第10話 春休みのご予定は?

 それからあっという間におよそ一ヶ月が過ぎた。今日は三月十五日。

 サシャのホームステイにより生活は激変したものの、良くも悪くもさほど大きな事件はなく、案外平和な日々を過ごしていた。

「おーい。早く起きろ昌太郎。遅刻するぞ」

 あと変わったことがもうひとつ。都子が毎朝俺を起こしに来るようになった。

 別の部屋で寝ていることを確認するために、とのことだ。わざわざご苦労なことだが、まァ俺の家まで徒歩一分という立地条件だからできることであろう。

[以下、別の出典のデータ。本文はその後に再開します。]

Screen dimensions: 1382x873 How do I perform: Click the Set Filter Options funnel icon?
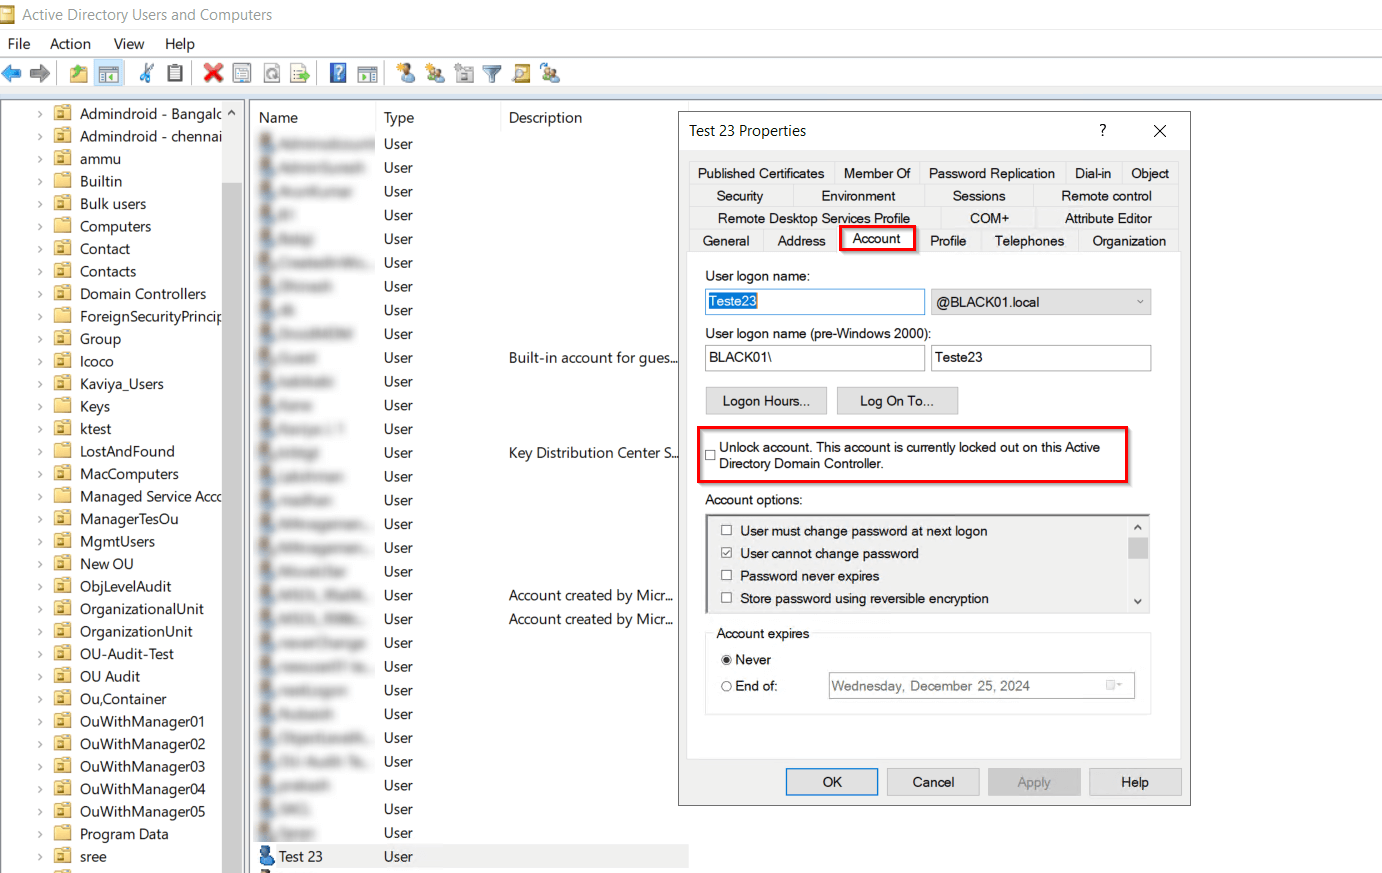tap(491, 72)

 俺はちょっと遊びたくて「うーん。あと五分」などとベタなことを呟いてみた。すると。

「はあっ!」

 都子は俺の右手首を握ると、クルっと体を回転させ俺の体を空気のように持ち上げて、ソファーに叩きつけて見せた。たぶんコレは合気道の技術であろう。

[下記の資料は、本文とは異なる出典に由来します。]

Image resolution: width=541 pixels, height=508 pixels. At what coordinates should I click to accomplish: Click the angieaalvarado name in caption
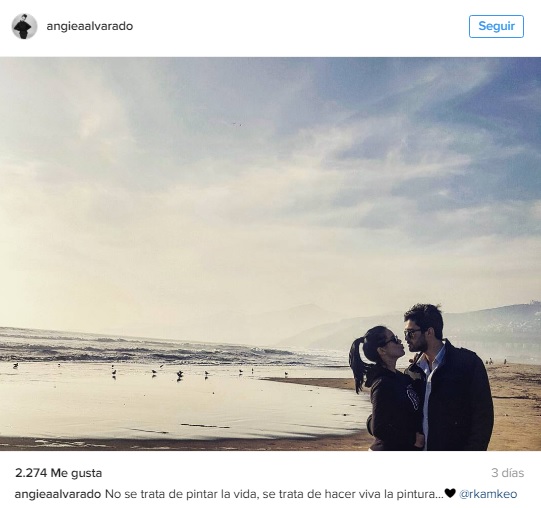58,494
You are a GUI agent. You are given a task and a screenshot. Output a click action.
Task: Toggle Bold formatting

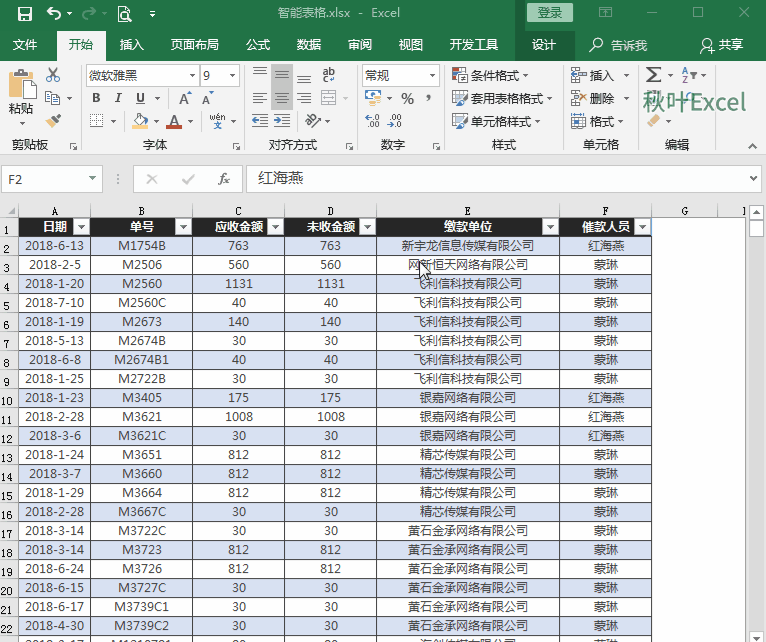[x=96, y=98]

「いててて……くそう……もっと優しく起こしてくれるかと思ったのに。それこそがベタな幼馴染み像だろう」

「マンガの読み過ぎだ。さあ早く。……んん??」

 なぜか都子の顔が火がついたように赤くなる。

「あ……」

 ベタで申し訳ないが、俺の股間に朝独特の生理現象が発生しているのを発見したようだ。

 都子はなぜかその前に跪き、

「その……こういう場合は……私が鎮めないとダメなのか?」

「んなわけあるか! おまえこそエロ小説かなんかの読みすぎだ!」

 などと騒いでいると。

「ウルサイですねえ。朝からなにをチチクリあっているんデスか?」

 とサシャの声が聞こえてきた。部屋に入ってくる。

「って! サシャ! 貴様! なんで裸なんだ!」

「朝シャンしてたからですよ。ってゆーかバスタオル巻いてるじゃないデスか」

「いいからさっさと服を着ろバカ!」

 そういうと都子は消防士が救助した人を運ぶが如く、サシャを肩に担ぎ部屋を出ていった。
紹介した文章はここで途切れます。